Karena secara khusus di
Indonesia, ada aneka perbedaaan yang belum mencapai titik temu tentang
pendidikan Kristen (istilah yang dominan dalam Fondasi); dan secara tersirat, pendidikan Kristen yang dimaksud
dalam Fondasi adalah pendidikan umum
(bukan melulu pada PAK) yang dilakukan oleh lembaga pendidikan Kristen; di
dalamnya tidak mengkesampingkan apa kata Alkitab tentang pelajaran yang
diajarkan. Paling tidak, hal seperti itu, harus bisa dilakukan oleh
seorang pendidik Kristen. Dengan itu, jika ia adalah seorang guru biologi, maka
harus bisa mengungkap apa dasar Alkitab dari yang diajarkan; jika seorang guru
olah raga, maka harus mampu memberi dasar Alkitab dari bidangnya, dan
seterusnya.
Dalam sistem pendidikan
Nasional, PAK sebagai salah satu bagian dalam kurikulum, wajib diajarkan
pada hampir semua level pendidikan; isinya adalah pelajaran dan pengajaran
mengenai pokok-pokok penting iman Kristen (biasanya mengikuti buku teks PAK).
Sedangkan, umumnya, menurut Gereja-gereja di Indonesia, PAK adalah usaha yang
dilakukan secara terencana dan kontinyu dalam rangka mengembangkan kemampuan
pada siswa agar dengan pertolongan Roh Kudus dapat memahami dan menghayati
kasih Allah di dalam Yesus Kristus yang dinyatakannya dalam kehidupan
sehari-hari, terhadap sesama manusia dan lingkungan hidupnya.
Oleh sebab itu, ketika
seseorang, ingin mengetahui, memahami, mengerti dasar-dasar apakah yang menjadi
landasan ketika membangun, melakukan, serta mempraktekan proses
pendidikan Kristen, maka ia bisa menggunakan Fondasi sebagai buku sumber atau pun refrensi cukup lengkap.

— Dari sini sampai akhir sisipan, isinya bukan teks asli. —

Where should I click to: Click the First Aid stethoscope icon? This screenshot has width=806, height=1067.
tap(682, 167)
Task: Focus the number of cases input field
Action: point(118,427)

Namun, perlu juga memperhatikan, dalam Fondasi, pada satu kalimat ataupun
alinea, ada sangat banyak pengulangan kata-kata, jika hilangkan tidak
mengurangi makna; namun jika tidak hati-hati, justru tak menemukan pesan serta
makna di dalamnya. Hal itu, mungkin terjadi pada saat proses edit ke
dalam bahasa Indonesia.
Melalui Fondasi pembaca menjadi tahu (atau sedikit mendapat informasi)
tentang sikon sosio-kultural-religius Hispanik di Amerika Utara karena ditulis
dari sudut pandang dua budaya tersebut dan sesuai dengan latar Pazmino yang
Kristen Injili oikumenis. Pazmino melakukan hal itu sebagai tanggapan terhadap
pandangan banyak orang menciptakan ketegangan yang tidak bisa diperdamaikan.
Pertama, Hispanik secara umum diasosiasikan dengan wilayah Amerika Tengah,
Amerika Selatan, dan daerah Karibia, tetapi bukan Amerika Utara. Kedua, orang
Kristen oikumenis dilihat sebagai bukan bagian dari orang-orang yang menamai
dirinya sebagai Injili. Akan tetapi, dari sudut pandang oikoumenis, Pazmino
melihat keadaan pendidikan Kristen dan tantangan harus di hadapinya.
Sebagaimana dikutip Pazmino,
menurut Alister McGrath, orang Kristen Injili berpotensi memberi kontribusi
kontinu dan berkelanjutan berkaitan dengan pertumbuhan ortodoksi dan menjawab
kebutuhan untuk mengajarkan iman yang hidup di dalam dunia postmodern. Oleh
sebab itu, orang Kristen terpanggil untuk tetap setia dalam teori dan praktik
pendidikan Kristen untuk memastikan proses pengalihan iman kepada generasi
selanjutnya.
Dalam rangka mendukung tugas
pengalihan iman itu, para pendidik Kristen dipanggil untuk mengevaluasi pikiran
dan praktik mereka yang berkaitan dengan isu mendasar mengenai pendidikan
Kristen. Isu-isu pendidikan Kristen yang mendasar mewakili
pertanyaan-pertanyaan selalu diajukan oleh mereka yang terlibat dalam pelayanan
mengajar di gereja. Isu-isu layak itu untuk dipikirkan kembali dengan cermat
oleh mereka yang mau merefleksikan pelayanannya di masa lalu, kini, dan akan
datan.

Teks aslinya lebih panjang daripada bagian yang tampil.